#### [LISTED RECORDS]
++++++++++

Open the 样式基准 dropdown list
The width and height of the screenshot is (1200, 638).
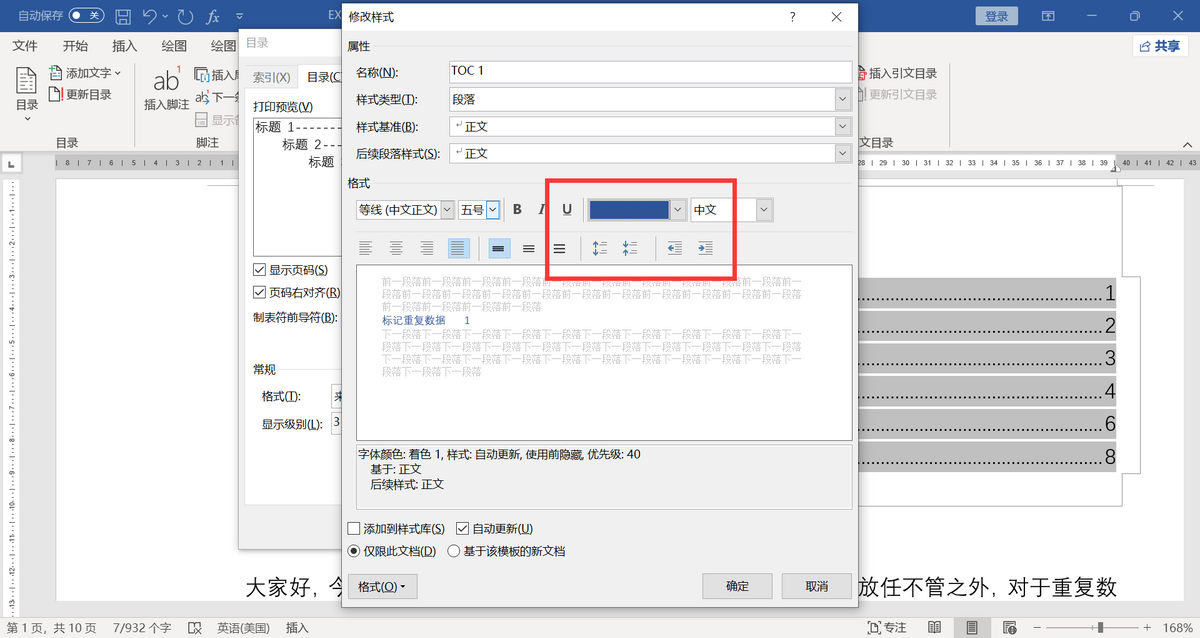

++++++++++

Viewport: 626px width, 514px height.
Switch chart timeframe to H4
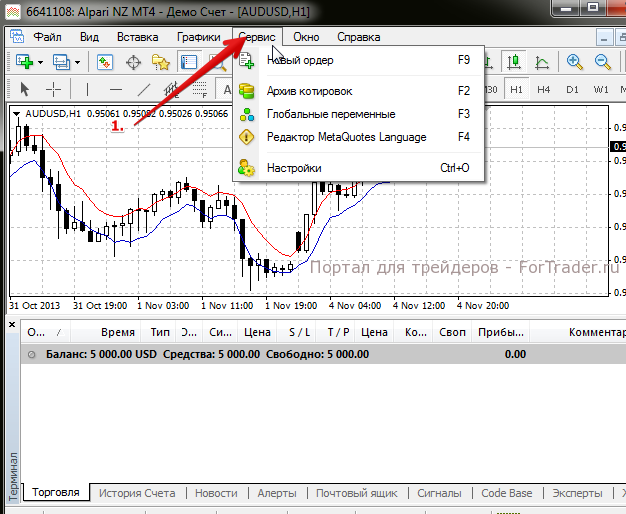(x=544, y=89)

++++++++++

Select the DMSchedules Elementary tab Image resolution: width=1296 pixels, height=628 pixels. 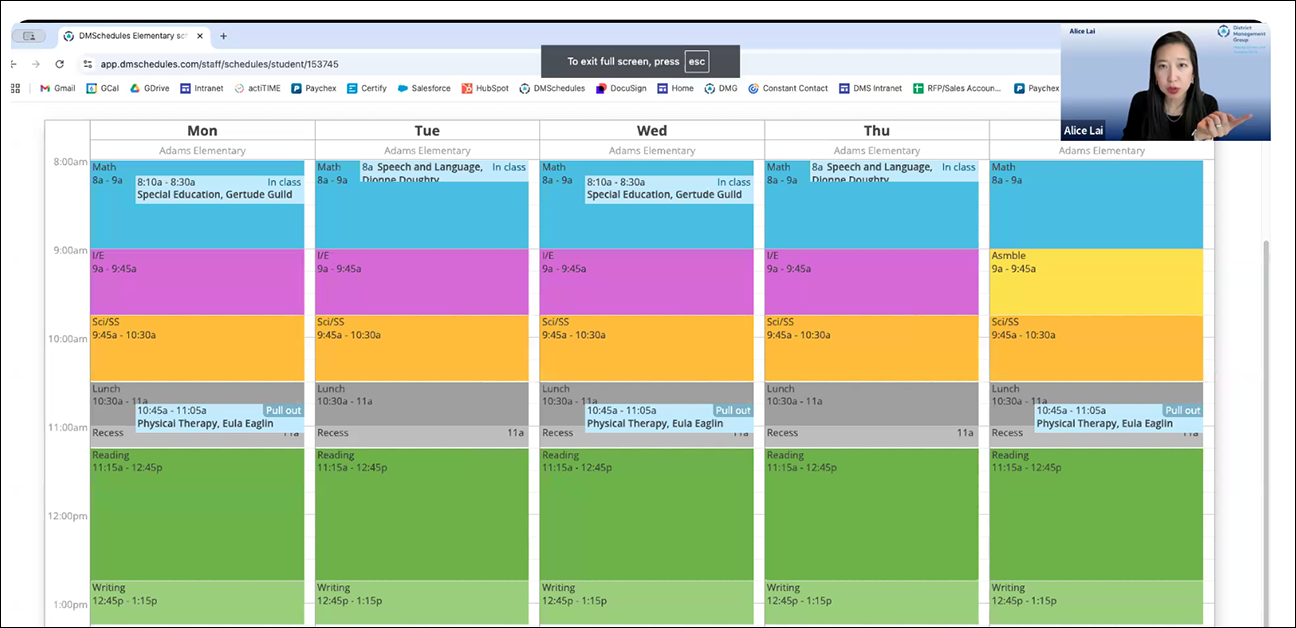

++++++++++

#### [INSTRUCTIONS TO FOLLOW]
Please give an exact copy of the entries above, from the line with "Open the 样式基准 dropdown list" down to the line with "The width and", inclusive, and nothing else.

#### [SOLUTION TO THIS TASK]
Open the 样式基准 dropdown list
The width and height of the screenshot is (1200, 638).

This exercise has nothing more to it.